** Start Data shown **

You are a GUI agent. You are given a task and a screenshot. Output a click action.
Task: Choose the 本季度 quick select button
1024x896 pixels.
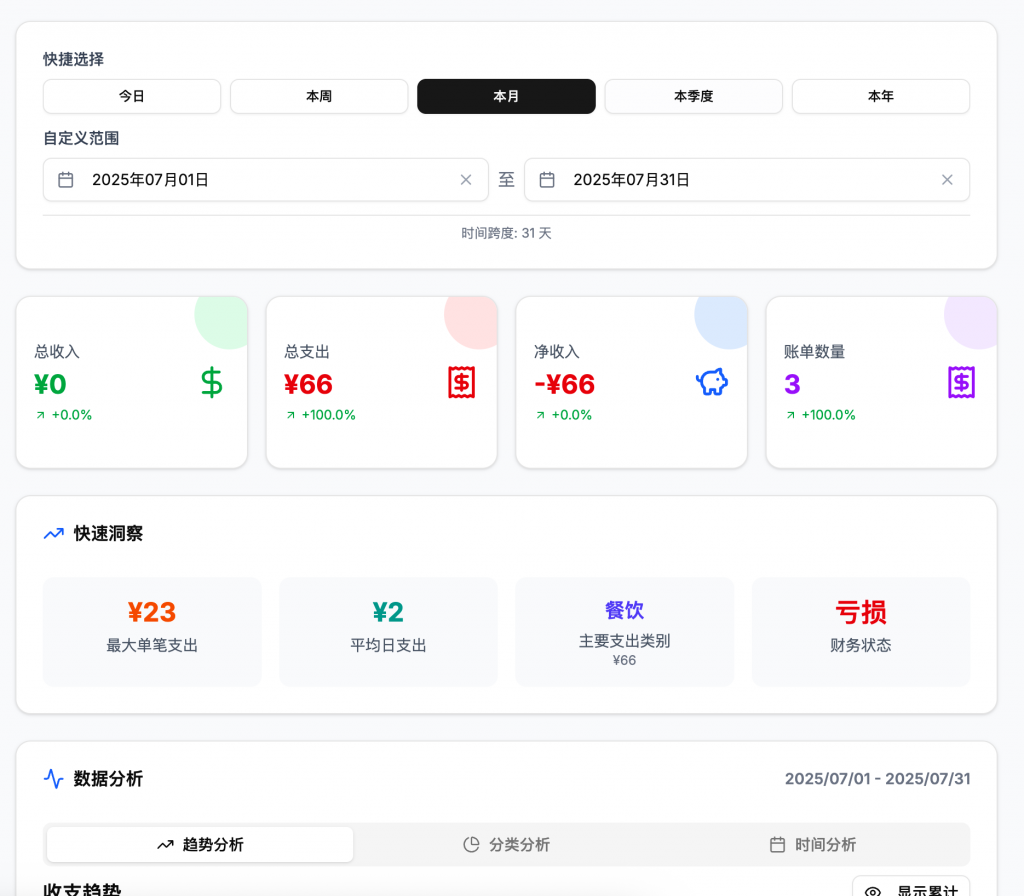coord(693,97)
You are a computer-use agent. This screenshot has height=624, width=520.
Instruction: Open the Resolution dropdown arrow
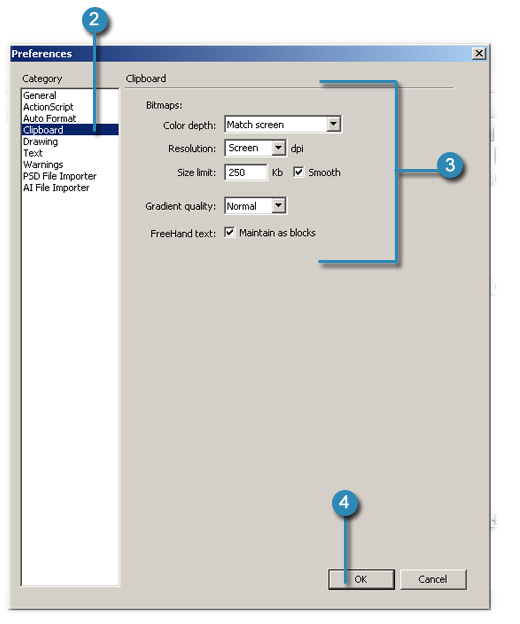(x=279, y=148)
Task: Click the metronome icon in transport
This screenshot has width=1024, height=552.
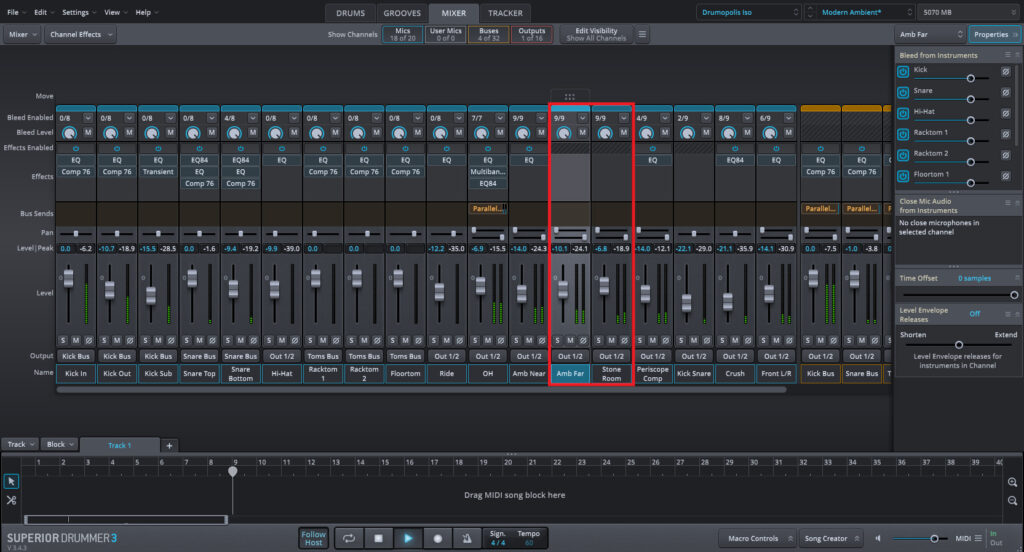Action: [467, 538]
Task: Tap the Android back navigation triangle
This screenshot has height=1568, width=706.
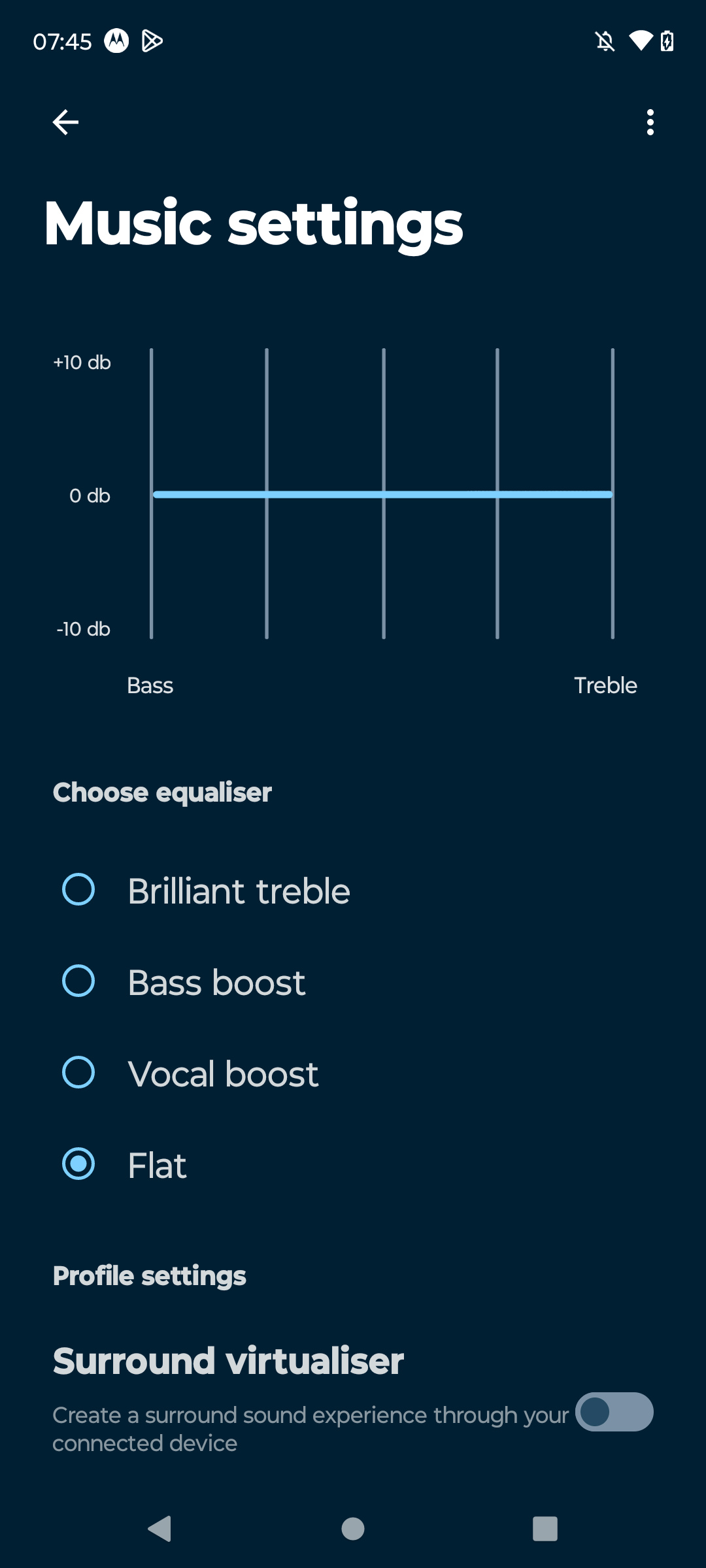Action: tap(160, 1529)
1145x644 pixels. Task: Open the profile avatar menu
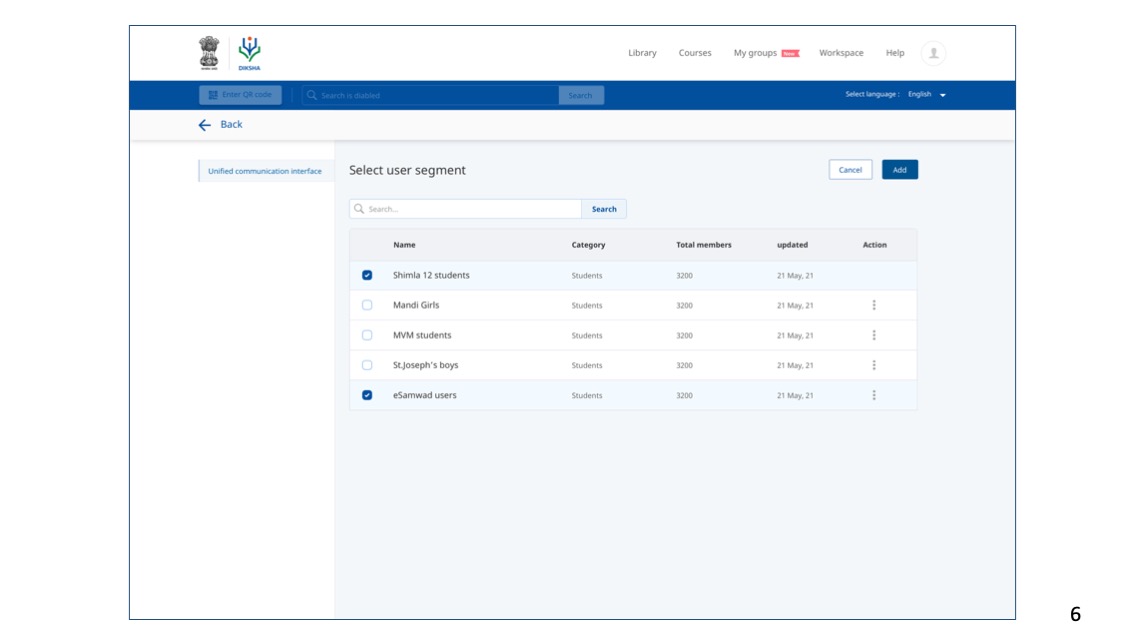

** End Data shown **

▶ Written instruction: Print the stretch of the listing from the line containing "Task: Click the metronome icon in transport" through the end of the listing, reproducing each line exactly and leaving out the pictures.

▶ Output of the exercise:
Task: Click the metronome icon in transport
This screenshot has width=1024, height=552.
Action: [467, 538]
Task: Tap the Android back navigation triangle
This screenshot has height=1568, width=706.
Action: tap(160, 1529)
1145x644 pixels. Task: Open the profile avatar menu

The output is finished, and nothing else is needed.